───── DATA EXTRACT ─────

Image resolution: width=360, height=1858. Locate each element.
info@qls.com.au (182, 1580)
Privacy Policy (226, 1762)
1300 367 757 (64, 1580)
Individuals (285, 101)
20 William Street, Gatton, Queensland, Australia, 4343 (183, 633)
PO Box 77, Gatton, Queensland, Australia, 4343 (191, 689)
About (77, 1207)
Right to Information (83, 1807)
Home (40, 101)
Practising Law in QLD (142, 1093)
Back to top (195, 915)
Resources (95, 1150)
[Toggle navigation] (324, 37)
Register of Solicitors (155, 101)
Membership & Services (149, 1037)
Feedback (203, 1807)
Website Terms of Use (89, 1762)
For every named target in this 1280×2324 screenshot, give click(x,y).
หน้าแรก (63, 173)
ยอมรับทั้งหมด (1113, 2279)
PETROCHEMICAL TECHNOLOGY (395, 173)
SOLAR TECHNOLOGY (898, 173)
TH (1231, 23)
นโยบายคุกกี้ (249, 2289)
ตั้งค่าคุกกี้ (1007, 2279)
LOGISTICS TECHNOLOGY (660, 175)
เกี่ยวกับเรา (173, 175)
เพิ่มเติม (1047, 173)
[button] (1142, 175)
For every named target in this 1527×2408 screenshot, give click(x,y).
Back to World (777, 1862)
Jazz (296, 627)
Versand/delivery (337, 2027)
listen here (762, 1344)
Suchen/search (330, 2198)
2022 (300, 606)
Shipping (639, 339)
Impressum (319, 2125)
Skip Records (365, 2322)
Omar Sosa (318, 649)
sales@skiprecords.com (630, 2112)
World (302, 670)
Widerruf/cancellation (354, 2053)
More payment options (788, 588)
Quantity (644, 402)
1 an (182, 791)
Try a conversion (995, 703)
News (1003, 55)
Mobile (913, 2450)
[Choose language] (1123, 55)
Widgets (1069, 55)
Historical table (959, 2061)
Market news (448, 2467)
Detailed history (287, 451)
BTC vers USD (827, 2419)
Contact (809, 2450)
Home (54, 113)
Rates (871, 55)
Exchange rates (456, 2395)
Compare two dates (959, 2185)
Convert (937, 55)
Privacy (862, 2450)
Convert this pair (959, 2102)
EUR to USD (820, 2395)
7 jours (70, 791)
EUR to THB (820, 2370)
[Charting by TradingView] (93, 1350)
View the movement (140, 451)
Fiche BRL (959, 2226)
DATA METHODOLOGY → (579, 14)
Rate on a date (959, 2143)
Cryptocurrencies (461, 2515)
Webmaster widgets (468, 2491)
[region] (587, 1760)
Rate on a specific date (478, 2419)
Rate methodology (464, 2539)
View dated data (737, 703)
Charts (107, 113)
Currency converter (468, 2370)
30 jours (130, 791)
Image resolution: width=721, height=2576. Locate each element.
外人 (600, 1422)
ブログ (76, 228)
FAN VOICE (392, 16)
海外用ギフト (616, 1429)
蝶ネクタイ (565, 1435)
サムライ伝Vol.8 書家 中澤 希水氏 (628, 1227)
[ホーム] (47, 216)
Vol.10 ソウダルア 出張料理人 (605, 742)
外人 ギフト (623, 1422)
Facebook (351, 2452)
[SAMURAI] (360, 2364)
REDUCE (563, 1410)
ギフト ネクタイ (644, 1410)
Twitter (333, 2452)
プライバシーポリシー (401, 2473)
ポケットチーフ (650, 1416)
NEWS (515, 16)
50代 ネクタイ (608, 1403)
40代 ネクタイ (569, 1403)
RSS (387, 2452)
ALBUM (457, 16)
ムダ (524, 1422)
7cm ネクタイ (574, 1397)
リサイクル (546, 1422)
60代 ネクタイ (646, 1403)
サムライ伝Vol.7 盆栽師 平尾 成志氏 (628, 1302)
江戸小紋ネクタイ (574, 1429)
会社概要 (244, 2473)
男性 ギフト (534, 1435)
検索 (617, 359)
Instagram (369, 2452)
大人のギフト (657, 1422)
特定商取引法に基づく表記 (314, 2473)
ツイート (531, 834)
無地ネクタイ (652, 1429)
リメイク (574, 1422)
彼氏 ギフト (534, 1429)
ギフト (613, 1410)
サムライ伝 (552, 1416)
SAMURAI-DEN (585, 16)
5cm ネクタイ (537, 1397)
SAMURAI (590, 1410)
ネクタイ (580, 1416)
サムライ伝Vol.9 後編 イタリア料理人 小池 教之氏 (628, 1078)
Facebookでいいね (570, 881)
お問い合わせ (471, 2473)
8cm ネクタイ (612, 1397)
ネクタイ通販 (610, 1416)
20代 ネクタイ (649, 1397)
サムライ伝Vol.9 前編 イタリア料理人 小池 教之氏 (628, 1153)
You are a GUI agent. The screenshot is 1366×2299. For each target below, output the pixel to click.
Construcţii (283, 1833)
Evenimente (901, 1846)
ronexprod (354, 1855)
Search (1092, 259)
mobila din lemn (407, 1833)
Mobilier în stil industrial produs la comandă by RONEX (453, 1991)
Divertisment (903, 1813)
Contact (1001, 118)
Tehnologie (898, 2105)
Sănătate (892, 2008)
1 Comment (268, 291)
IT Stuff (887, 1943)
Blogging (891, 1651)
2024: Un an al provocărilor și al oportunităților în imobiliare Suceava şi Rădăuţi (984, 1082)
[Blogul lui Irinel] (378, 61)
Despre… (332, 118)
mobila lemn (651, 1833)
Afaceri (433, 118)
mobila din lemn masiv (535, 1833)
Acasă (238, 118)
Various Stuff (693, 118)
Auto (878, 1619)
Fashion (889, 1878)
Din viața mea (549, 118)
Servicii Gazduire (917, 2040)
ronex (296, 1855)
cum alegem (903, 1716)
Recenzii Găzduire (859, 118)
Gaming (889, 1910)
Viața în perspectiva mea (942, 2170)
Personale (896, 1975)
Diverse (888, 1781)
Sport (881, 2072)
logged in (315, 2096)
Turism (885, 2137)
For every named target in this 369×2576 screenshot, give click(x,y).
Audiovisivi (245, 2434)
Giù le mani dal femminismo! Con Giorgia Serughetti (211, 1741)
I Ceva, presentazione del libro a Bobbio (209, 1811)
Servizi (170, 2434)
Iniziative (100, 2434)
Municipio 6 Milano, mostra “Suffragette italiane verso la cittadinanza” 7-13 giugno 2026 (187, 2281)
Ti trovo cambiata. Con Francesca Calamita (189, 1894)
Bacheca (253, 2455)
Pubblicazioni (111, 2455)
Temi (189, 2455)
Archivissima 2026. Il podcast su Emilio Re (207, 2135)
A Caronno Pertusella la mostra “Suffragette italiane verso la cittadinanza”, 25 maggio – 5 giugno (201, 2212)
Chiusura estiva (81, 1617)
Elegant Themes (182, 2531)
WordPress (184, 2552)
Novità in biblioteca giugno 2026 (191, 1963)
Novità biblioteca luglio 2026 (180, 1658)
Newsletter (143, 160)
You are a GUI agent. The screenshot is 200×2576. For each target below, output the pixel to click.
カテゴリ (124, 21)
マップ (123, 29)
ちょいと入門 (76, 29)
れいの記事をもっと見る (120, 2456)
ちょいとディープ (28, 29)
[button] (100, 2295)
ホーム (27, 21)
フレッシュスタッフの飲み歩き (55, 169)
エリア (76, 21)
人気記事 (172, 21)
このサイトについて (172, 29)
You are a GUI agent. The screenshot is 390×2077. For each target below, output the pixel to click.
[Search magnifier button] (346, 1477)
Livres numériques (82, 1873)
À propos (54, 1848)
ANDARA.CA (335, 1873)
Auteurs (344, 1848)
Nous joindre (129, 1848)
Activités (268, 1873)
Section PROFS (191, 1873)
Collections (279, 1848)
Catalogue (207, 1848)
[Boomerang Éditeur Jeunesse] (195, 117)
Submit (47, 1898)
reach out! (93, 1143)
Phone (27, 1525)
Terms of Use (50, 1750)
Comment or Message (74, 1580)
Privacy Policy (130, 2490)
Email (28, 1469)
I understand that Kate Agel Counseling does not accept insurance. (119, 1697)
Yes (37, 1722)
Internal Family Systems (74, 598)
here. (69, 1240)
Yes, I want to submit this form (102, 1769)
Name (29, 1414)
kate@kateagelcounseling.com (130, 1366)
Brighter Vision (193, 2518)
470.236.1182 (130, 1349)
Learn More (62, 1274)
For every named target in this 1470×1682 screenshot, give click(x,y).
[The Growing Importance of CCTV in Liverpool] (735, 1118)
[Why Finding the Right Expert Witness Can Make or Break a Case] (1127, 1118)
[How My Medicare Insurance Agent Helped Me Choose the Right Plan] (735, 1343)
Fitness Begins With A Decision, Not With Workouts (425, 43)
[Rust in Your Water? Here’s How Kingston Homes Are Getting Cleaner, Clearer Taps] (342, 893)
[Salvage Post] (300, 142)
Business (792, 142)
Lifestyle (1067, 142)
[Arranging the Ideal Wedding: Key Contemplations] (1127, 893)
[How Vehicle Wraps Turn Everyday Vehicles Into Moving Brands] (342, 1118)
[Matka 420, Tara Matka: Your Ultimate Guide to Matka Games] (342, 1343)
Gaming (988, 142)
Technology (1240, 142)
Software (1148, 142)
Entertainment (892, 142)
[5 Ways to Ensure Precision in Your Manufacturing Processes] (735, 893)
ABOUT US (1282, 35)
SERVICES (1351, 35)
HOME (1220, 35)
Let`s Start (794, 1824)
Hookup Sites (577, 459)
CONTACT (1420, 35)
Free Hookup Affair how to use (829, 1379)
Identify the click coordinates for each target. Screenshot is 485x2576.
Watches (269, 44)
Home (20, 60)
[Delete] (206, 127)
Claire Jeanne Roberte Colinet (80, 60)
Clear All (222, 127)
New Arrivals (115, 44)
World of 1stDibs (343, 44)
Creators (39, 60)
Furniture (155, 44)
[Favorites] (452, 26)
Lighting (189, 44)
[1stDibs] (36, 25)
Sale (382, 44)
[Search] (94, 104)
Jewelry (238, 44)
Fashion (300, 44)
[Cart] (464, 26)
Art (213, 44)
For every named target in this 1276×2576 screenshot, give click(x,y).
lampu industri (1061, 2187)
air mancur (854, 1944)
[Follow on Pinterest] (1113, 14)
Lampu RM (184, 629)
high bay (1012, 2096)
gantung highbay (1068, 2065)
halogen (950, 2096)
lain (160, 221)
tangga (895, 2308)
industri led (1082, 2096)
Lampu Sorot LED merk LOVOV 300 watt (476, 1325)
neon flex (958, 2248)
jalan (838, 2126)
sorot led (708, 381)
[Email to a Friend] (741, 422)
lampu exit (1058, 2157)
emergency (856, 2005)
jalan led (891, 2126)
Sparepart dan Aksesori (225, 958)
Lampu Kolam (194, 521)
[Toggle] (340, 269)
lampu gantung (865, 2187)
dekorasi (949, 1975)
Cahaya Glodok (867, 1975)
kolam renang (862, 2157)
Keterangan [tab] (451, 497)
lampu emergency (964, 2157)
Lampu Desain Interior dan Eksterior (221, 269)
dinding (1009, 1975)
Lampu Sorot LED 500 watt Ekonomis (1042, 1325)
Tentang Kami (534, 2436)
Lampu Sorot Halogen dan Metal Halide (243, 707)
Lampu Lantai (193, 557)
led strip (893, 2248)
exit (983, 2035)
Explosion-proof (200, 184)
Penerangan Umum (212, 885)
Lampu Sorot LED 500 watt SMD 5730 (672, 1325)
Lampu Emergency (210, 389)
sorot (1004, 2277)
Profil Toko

─────

» INSTRUCTIONS TO FOLLOW: All lines above from the one containing "Afaceri (433, 118)" to the one containing "Turism (885, 2137)" must be repeated exactly, both lines included, and no others.

» OUTPUT FOR THIS EXERCISE:
Afaceri (433, 118)
mobila din lemn masiv (535, 1833)
Acasă (238, 118)
Various Stuff (693, 118)
Auto (878, 1619)
Fashion (889, 1878)
Din viața mea (549, 118)
Servicii Gazduire (917, 2040)
ronex (296, 1855)
cum alegem (903, 1716)
Recenzii Găzduire (859, 118)
Gaming (889, 1910)
Viața în perspectiva mea (942, 2170)
Personale (896, 1975)
Diverse (888, 1781)
Sport (881, 2072)
logged in (315, 2096)
Turism (885, 2137)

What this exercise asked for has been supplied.